BÖLÜM 38 - VEDA

4K 147 5
                                    

Uyandığımda hava kararmıştı. Deniz yanımda oldukça tatlı görünüyordu. Uyurken dudaklarını hafif büzüyordu ve onu öpmemek için ben savaş veriyordum. Sabah olanlar aklıma gelince bütün neşem yerini hüzne bıraktı. Emindim, miniğimizin şu an karnımda uyuduğuna emindim. Testlerde bir yanlışlık olmalıydı. Kendimi o kadar çok hazırlamıştım ki hamile olduğuma, Berk hamile olmadığımı söylediği zamanki o hayal kırıklığını hiçbir zaman yaşamadım. Hangi kadın anne olmak istemez ki? O minik, masum, melek gibi bebeği kollarında uyutmayı, güldüğünde gülüp ağladığında ağlamayı, ilk adımlarını ilk kelimelerini heyecanla beklemeyi... Bunları düşünürken yanağımdan süzülen yaşları silen Deniz'i fark ettim. Öyle dalmışım ki uyandığını bile fark etmemiştim.

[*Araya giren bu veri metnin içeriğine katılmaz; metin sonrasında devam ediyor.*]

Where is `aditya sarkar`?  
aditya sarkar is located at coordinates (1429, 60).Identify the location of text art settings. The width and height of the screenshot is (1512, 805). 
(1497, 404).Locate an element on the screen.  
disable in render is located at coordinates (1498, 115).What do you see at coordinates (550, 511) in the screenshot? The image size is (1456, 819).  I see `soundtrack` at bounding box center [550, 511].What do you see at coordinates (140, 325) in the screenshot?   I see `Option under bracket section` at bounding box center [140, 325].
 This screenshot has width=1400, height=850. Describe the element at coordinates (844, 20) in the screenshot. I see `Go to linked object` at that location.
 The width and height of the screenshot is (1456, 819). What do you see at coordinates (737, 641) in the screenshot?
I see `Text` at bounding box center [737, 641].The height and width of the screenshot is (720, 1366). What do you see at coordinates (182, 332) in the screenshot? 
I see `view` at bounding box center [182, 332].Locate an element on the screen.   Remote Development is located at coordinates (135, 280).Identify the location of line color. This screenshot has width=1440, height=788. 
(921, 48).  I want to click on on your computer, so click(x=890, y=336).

"Neden ağlıyorsun bebeğim? Yoksa canın mı yanıyor?"

"Hayır, ben sadece... Sadece kendimi anne olmaya hazır hissediyordum ama... ama olamayacağım."

Artık hıçkırıklarımı tutamıyordum. Ya hiç bebeğimiz olmazsa, ya bir sorun varsa diye düşünmeden edemiyordum. Bir çocuk veremeyen bir kadını hangi erkek isterdi ki? İçinde hep bir ukte kalacaktı, biliyordum.

"Ağlama lütfen. Şimdi olmazsa sonra olur. Bunun için üzülme. Hem olmasa bile üzülmeni istemiyorum. Ben seninle çocuk doğurman için değil seni sevdiğim için evlendim. Bunu hiç unutma tamam mı?"

Başımı aşağı yukarı sallayıp sıkıca sarıldım. Onun kollarındaki bu huzuru bana başka ne verebilirdi ki...

Sabah telefon sesiyle uyandık. Her kimse ısrarla arıyordu. Uzanıp komidinin üzerinde duran telefonu alıp kimin aradığına baktım.

"Deniz telefonun çalıyor. Arayan Berk."

"Efendim" dedi uykulu sesiyle. Hoparlöre aldığı için ben de duyabiliyordum.

"Günaydın kardeşim. Biliyorum çok erken ama bir an önce hastaneye gelmeniz lazım. Derinle ilgili bir konu var."

İkimiz de aynı anda birbirimize baktık. Bu kadar önemli ne olabilirdi ki? Kötü şeyler düşünmek istemiyordum ama aklıma iyi bir şey de gelmiyordu.

"Tamam geliyoruz." deyip kapadı telefonu ve hemen hazırlanıp hastaneye gittik. İçeri girdiğimizde Berk bizi güler yüzle karşıladı.

"Hoşgeldiniz. Buyrun oturun."

"Sorun ne? Yoksa sonuçlarda kötü bir şey mi var?"

Aklımdan geçenleri Deniz'in dile gitirmesiyle birlikte merakla Berk'e bakmaya başladım. Cevabını çok merak ediyordum. Mahcup bir şekilde bize baktıktan sonra konuşmaya başladı.

"Öncelikle sizden nasıl özür dileyeceğimi inanın hiç bilmiyorum. Normal bir hastamın başına gelse bu kadar mahcup olmam ama siz benim dostlarımsınız ve buna sebep olmak beni çok üzüyor. Dün aptal asistanın biri yüzünden sonuçlar karışmış. Korkusundan söylememiş de. Bu sabah masamda Derin'in asıl sonuçları duruyordu. Bu şekilde öğrenmenizi istemezdim. Sonuçta sizin için çok önemli bir olay."

"Berk özetle sonucu söyler misin? Lafı ağzında geveleyip durmasana!"

Deniz'in bağırması üzerine ikimiz de yerimizden sıçramıştık. Ondan böyle bir tepki beklemiyordum ama endişelendiği gözlerinden belli oluyordu.

"Tebrik ederim kardeşim. Derin, hamilesin."

Berk'in söylediklerini başta algılayamadım. Rüyada olmalıydım. Deniz de benim gibi şaşırmıştı. Önce bana sonra Berk'e baktı ve ayağa kalkıp beni hızla kendine çekti.

"Baba oluyorum! Hahaha ben baba oluyorum!" Bir yandan bağırıyor bir yandan da beni havada döndürüyordu. Ben de kahkahalarımla ona eşlik ediyordum.